When Umbraco 17 released there was a lot of focus on it being the first LTS version of Umbraco using the new web component based backoffice, and for a lot of people that was important enough in itself.

I must admit the only other feature I paid attention to is that dates now consistently have a timezone on them making it much easier to work with them.

However, one thing I somehow managed to miss completely was that as of Umbraco 17 you can now load balance the backoffice of Umbraco.

Isn't load balancing Umbraco an old feature?

Load balancing Umbraco sites has been around for longer than I have used Umbraco - so at least since v7!

It used to work a certain way as shown in this diagram based on the official documentation:

Traditional Umbraco load balancing architecture

Source: Umbraco documentation

Which basically meant that what most people doing load balancing would do is spin up 2 Azure Web Apps, deploy the same code to both of them but have some settings that would designate one web app as the frontend app and one as the backend app.

Both apps would use the same database, and with some specific settings added you could allow the frontend app to scale out - for example by setting some rules that determines what amount of load the frontend should be under before it starts additional instances to automatically scale out.

This works pretty well, but also means that the minimal amount of infrastructure was 2 web apps - and if you had a lot of editors then there was no way to scale out the backend to accommodate extra load there.

Load balancing the backoffice

So the new thing in Umbraco 17 is that you can now load balance everything. One immediate effect that could have is that you now just need a single web app for a basic scale out site, something like this:

New Umbraco load balancing architecture


Shout out MermaidJS charts. AI agents are very good at translating described flows into charts, and it makes it so much easier to create visuals!

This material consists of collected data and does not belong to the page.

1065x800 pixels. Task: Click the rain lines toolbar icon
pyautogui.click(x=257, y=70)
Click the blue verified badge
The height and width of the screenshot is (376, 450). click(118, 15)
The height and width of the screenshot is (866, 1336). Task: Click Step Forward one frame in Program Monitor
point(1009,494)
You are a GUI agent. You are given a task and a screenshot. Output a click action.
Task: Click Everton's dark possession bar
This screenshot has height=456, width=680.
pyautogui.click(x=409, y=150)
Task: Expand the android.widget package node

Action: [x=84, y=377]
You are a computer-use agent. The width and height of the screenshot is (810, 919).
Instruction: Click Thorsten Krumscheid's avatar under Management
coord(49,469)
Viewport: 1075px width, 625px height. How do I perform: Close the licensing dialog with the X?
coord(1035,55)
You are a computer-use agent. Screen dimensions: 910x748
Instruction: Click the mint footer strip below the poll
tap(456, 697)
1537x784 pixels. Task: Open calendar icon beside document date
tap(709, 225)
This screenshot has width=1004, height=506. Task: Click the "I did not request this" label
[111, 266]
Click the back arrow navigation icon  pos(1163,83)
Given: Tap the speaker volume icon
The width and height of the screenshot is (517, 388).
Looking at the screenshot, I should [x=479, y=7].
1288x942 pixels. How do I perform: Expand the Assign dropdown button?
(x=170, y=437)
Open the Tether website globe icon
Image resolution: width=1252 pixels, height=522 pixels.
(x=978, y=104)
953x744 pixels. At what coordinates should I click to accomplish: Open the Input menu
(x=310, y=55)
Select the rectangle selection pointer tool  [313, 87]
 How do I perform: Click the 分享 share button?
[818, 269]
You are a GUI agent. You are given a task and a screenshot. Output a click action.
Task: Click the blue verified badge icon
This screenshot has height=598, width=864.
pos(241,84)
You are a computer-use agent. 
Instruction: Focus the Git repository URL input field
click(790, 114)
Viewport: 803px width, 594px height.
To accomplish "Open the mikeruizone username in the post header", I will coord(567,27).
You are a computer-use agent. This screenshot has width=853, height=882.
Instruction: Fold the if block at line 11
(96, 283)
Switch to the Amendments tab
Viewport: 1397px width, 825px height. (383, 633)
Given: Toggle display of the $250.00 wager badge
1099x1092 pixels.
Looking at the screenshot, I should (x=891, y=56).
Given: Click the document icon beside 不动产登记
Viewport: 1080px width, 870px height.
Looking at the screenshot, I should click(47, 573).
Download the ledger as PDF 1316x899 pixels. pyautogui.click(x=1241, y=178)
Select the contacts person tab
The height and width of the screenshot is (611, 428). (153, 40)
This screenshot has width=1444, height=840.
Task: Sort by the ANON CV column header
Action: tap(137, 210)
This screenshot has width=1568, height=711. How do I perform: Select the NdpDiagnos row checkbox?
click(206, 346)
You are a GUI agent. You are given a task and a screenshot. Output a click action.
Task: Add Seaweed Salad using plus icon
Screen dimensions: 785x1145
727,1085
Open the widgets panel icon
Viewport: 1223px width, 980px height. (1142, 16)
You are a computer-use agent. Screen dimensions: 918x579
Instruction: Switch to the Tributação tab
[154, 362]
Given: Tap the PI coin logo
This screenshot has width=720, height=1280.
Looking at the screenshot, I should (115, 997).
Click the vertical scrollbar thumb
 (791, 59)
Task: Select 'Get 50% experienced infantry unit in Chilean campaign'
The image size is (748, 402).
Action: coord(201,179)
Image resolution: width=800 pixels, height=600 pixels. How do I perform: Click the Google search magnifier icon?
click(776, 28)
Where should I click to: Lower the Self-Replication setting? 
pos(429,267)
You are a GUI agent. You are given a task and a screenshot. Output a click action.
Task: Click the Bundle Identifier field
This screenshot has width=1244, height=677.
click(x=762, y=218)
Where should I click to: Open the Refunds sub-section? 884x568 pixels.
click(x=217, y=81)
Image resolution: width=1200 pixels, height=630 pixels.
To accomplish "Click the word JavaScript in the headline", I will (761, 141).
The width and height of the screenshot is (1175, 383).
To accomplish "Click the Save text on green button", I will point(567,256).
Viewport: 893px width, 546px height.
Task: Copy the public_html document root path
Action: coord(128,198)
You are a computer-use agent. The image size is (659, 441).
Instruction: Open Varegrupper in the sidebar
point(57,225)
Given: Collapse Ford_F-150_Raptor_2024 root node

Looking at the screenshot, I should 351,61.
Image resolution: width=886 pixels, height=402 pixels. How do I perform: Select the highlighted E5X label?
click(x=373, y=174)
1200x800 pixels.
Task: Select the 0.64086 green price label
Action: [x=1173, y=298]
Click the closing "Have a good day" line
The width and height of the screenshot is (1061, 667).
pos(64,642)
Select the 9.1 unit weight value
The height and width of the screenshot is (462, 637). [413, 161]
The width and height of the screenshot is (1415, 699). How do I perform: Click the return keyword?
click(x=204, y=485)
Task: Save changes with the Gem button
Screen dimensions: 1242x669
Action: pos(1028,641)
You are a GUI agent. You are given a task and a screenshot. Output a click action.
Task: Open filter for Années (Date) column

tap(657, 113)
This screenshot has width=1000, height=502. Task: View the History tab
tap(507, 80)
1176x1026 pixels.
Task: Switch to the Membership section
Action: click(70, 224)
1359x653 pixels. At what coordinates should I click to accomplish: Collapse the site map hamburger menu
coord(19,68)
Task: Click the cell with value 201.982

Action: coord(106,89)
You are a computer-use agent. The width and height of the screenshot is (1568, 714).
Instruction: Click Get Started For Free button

This setup could theoretically make it cheaper, and it's also easier to have a regular site running just 1 instance with the option of scaling out for big peaks in load without a bunch of extra setup!

So first you have to decide between the "old" way of load balancing with separate backend and frontend webapps and the "new" way of having a single scaleable app for both.

Secondly if choosing the "new" way of scaling a single app there is also a choice of whether the backoffice should use sticky sessions or be stateless.

There are a lot of articles about pros and cons for both:

But in short the difference is how traffic is distributed:

Sticky sessions

  • Once a request hits the load balancer it is assigned to an instance and a cookie is returned on the response that has a reference to that instance.
  • Future requests pass the cookie along to the load balancer, and it ensures that the new request hits the same instance.
  • If x amount of users cause the server resources to spike to the point that more instances are added based on the load balancing rules, you can end up having a lot of users "stick" to the initial instance due to their cookies.
  • If the instance a user is "stuck" to gets removed during a scale-down, the load balancer assigns them to a new instance - which can cause problems (more on that below).

Stateless

  • Once a request hits the load balancer it is assigned to the instance with the least load
  • This ensures a much more equal distribution between instances
  • This also makes things like sessions or SignalR connections a lot more complicated to manage

Setting up a backoffice load balanced site

The following setup applies to both sticky sessions and stateless, with the exception of SignalR which differs between the two and is covered separately at the end.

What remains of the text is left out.